- Church: Church of Nigeria
- See: Owerri, Nigeria
- In office: 1997–1998
- Previous post: Bishop of Owerri

Orders
- Ordination: 1956
- Consecration: April 25, 1968

Personal details
- Born: 1928 Atta, Nigeria
- Died: December 6, 2004 (aged 76) Owerri, Nigeria
- Children: 3

= Benjamin Nwankiti =

Anglican bishop of Nigeria

Benjamin C. Nwankiti (1928 in Atta – 6 December 2004 in Owerri) was a Nigerian Anglican archbishop. He was married, had three children and several grandchildren.

==Ecclesiastical career==
He was ordained as an Anglican priest in 1952. Nwankiti served on the Niger and was stationed at Enugu, where he worked at the Religious Department of the Nigerian Broadcasting Corporation. He was elected the first Nigerian bishop of the Diocese of Owerri in January 1968, and consecrated on 25 April 1968, at All Saints Cathedral Church in Egbu, as assistant bishop to George Cockin.
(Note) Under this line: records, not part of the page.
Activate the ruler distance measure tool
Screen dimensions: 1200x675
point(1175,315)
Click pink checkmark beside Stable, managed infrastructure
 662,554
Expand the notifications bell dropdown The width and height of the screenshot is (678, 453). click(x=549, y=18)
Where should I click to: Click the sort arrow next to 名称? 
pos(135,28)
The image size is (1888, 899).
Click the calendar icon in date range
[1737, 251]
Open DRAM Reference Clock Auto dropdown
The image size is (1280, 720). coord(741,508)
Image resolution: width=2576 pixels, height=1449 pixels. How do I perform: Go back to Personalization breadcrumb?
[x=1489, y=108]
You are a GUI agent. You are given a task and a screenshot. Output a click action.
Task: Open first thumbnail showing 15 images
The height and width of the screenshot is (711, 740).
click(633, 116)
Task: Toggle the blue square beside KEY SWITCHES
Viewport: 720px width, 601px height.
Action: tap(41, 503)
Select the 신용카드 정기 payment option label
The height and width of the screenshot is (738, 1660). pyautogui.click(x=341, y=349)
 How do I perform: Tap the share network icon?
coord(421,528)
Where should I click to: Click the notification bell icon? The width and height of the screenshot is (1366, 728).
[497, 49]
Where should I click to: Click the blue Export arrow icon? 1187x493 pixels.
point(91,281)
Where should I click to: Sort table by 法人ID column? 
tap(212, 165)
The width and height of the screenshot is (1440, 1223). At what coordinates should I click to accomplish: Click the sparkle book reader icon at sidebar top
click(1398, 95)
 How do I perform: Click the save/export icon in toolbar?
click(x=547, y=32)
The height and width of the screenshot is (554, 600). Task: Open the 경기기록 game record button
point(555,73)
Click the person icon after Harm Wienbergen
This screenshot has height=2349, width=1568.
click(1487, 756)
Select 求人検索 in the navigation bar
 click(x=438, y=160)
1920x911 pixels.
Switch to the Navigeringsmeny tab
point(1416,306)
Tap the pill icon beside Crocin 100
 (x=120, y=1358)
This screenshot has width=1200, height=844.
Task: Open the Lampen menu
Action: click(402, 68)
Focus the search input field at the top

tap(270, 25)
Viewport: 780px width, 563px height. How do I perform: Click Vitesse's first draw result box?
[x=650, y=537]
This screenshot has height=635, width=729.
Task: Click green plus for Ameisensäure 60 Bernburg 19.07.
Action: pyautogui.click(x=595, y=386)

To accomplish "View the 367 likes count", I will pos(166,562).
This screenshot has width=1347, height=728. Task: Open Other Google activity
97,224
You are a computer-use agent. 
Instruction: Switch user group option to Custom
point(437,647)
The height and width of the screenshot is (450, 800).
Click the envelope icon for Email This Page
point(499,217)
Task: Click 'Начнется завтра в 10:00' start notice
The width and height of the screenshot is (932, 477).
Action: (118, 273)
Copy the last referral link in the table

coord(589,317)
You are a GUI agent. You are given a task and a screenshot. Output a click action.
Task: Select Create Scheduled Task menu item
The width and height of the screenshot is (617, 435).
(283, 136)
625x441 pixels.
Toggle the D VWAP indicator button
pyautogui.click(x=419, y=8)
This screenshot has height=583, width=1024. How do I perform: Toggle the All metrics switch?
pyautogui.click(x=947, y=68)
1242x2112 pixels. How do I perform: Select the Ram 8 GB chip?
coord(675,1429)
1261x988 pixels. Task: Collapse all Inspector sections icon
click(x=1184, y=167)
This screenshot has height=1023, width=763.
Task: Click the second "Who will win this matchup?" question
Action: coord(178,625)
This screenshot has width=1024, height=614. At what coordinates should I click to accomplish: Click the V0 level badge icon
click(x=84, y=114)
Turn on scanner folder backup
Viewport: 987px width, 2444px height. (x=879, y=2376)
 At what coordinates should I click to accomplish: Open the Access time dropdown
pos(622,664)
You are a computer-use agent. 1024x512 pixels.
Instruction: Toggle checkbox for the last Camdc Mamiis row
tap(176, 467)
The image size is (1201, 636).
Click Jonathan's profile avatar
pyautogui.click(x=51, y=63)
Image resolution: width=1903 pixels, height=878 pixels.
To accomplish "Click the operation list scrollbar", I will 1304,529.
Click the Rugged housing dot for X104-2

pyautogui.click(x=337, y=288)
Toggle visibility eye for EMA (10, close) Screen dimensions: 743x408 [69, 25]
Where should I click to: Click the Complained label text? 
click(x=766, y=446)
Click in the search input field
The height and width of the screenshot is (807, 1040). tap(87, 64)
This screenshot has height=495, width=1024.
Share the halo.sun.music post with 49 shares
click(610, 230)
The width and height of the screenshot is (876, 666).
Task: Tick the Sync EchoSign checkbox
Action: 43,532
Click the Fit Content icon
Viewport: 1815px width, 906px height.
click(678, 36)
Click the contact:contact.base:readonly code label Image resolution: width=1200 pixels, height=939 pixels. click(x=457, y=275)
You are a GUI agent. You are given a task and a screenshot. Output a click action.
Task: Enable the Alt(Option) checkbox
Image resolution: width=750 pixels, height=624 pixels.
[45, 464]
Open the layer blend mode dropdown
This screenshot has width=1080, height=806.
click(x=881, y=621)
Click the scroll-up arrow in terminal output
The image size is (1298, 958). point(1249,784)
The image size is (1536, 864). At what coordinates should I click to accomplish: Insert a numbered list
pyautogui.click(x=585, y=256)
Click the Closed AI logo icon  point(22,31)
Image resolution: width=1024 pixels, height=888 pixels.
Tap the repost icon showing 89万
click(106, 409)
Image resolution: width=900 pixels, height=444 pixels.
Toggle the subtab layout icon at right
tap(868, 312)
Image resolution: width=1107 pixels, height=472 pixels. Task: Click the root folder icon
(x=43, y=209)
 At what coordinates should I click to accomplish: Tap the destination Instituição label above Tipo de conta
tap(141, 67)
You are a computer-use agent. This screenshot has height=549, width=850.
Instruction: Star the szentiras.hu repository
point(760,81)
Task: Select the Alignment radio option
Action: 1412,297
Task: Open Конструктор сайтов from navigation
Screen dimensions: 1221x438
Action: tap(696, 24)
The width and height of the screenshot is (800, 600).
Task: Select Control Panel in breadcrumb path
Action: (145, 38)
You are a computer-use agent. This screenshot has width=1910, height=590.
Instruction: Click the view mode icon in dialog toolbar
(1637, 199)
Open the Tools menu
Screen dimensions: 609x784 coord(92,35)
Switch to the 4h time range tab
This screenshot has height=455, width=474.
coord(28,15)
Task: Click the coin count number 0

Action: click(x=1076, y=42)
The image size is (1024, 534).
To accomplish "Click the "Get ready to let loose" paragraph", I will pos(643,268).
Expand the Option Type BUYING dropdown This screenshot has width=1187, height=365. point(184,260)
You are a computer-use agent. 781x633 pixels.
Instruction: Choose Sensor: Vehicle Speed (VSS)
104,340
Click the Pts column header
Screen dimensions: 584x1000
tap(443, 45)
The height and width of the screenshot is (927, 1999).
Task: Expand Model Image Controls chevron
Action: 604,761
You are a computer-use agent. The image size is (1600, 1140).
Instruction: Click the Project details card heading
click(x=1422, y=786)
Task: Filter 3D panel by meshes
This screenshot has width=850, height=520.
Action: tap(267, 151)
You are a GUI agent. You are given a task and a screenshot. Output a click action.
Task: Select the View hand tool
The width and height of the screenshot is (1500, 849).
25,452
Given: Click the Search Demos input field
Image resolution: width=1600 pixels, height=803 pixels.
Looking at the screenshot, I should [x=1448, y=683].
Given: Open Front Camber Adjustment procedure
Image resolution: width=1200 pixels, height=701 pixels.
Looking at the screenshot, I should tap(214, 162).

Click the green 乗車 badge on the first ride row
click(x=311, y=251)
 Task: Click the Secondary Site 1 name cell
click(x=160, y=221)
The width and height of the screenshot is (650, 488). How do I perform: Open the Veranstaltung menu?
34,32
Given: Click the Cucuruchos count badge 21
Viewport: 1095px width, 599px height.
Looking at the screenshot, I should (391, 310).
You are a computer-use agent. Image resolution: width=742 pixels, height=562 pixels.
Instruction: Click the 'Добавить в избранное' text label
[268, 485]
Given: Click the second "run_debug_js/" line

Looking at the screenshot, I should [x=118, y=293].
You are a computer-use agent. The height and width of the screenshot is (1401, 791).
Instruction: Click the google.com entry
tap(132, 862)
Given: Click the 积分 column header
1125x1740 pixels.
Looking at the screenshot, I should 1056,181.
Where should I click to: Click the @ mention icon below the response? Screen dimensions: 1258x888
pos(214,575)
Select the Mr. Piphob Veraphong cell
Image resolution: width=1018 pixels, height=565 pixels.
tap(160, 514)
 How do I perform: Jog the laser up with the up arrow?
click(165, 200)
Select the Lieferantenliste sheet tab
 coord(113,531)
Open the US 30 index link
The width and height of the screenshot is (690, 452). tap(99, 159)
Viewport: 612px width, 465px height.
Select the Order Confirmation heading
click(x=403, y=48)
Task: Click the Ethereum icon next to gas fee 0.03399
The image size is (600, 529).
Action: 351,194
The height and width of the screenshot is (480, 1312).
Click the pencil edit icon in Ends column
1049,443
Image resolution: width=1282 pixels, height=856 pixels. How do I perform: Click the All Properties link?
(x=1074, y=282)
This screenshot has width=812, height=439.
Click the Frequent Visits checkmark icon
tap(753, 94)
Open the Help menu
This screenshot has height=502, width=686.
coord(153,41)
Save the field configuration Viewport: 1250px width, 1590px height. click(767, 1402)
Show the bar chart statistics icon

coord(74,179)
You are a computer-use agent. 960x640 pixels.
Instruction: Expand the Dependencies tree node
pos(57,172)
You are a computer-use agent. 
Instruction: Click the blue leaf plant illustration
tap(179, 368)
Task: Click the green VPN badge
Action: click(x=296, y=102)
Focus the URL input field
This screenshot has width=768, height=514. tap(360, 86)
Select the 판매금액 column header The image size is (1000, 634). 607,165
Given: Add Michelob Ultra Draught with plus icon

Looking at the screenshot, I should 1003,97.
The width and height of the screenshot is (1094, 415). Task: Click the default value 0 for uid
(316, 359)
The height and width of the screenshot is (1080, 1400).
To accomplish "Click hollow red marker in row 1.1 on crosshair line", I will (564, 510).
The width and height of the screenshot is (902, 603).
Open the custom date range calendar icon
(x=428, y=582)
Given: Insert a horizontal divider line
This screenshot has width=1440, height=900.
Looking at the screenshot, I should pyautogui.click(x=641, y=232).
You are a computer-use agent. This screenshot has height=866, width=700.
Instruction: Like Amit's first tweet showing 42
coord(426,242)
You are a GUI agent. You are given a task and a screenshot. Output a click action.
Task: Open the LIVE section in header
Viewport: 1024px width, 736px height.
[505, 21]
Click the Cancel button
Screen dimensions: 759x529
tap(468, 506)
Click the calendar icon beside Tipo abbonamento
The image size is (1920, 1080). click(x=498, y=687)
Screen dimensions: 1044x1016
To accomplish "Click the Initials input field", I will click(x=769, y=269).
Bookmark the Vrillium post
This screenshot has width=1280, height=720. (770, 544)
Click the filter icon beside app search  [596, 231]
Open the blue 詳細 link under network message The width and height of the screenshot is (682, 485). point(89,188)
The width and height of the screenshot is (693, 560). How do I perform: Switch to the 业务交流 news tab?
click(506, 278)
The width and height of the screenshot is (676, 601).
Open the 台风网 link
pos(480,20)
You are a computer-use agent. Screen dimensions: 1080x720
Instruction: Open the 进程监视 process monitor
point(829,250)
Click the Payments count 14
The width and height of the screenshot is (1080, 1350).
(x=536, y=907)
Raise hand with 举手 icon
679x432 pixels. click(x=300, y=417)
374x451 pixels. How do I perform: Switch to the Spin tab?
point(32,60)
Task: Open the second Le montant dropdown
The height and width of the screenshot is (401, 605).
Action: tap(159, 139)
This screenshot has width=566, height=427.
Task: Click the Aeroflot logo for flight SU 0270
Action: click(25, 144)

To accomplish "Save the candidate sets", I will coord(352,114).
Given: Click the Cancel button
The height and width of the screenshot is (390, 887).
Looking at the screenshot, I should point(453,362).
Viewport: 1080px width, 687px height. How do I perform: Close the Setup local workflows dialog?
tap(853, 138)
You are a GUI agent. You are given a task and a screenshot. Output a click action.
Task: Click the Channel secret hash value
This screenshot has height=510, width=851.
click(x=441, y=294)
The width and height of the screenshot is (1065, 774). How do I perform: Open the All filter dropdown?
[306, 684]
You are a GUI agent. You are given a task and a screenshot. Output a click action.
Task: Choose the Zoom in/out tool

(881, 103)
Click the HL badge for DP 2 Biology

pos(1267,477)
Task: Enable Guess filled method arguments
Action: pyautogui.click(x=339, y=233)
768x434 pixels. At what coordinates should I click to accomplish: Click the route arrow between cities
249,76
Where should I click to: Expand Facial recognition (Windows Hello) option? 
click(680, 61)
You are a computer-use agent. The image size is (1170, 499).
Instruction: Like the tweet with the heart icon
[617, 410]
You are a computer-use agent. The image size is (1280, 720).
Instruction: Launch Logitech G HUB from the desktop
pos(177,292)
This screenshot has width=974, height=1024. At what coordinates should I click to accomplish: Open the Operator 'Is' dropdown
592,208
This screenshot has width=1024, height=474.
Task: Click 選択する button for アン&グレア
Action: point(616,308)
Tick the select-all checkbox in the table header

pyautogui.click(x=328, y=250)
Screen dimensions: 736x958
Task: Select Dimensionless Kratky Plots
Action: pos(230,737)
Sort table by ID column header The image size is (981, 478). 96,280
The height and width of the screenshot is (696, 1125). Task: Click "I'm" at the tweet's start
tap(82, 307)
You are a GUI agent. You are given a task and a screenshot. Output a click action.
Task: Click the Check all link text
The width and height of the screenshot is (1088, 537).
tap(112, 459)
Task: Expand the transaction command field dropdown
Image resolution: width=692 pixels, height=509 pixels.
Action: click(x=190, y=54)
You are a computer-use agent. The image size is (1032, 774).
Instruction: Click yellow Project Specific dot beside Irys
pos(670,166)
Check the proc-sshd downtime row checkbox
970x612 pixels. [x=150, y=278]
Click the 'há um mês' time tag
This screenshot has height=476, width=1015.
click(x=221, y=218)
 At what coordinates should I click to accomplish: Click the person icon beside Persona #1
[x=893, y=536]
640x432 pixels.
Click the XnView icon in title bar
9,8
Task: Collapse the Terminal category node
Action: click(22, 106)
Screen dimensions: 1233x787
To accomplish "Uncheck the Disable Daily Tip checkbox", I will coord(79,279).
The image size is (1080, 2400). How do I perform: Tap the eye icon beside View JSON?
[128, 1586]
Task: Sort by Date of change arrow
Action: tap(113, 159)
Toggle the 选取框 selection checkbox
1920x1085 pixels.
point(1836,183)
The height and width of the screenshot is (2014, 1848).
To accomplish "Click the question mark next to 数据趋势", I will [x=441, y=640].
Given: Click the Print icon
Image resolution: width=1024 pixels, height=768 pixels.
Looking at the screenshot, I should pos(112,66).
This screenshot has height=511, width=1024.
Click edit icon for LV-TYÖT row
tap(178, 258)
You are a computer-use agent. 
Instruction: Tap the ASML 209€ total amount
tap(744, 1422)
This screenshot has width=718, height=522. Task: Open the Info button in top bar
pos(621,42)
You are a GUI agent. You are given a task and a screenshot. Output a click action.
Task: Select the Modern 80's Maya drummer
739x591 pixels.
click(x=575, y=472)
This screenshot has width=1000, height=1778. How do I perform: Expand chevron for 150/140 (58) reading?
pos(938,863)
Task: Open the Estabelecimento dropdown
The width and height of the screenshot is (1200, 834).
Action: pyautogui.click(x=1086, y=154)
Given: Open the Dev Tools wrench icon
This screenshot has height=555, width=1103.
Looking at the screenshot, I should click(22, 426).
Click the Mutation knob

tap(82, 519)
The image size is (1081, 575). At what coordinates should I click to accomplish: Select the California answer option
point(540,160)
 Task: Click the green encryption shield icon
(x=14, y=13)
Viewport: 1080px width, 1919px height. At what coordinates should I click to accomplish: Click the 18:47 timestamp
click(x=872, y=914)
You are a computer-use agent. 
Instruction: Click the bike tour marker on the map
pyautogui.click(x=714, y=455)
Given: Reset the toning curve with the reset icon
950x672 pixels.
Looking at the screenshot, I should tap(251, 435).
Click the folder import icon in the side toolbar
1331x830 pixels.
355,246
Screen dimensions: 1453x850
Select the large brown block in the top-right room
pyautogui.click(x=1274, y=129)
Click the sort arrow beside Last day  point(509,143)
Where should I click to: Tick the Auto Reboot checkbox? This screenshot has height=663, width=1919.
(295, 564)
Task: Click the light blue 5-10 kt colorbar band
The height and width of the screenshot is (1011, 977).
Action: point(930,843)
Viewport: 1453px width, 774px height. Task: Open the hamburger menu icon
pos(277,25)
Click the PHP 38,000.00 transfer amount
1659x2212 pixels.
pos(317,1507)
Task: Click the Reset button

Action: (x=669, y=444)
He succeeded Cockin as bishop on 1 January 1969. He was Bishop of Owerri until 13 December 1998, when he retired, aged 70 years old. In 1997, he was consecrated as archbishop of the Province 2 of the Church of Nigeria, when the province was divided in three ecclesiastical provinces. He retired in 1998 and was replaced as archbishop of the Province 2 by J. A. Onyemelukwe.

Nwankiti died in Owerri, aged 76 years old, and was buried at the Cathedral Church of the Transfiguration of Our Lord (CATOL) Owerri.

He published A Short Story of the Christian Church (1965). Nwankiti's life was the subject of the book A Good Shepherd (2003), by Ernest Emenyonu.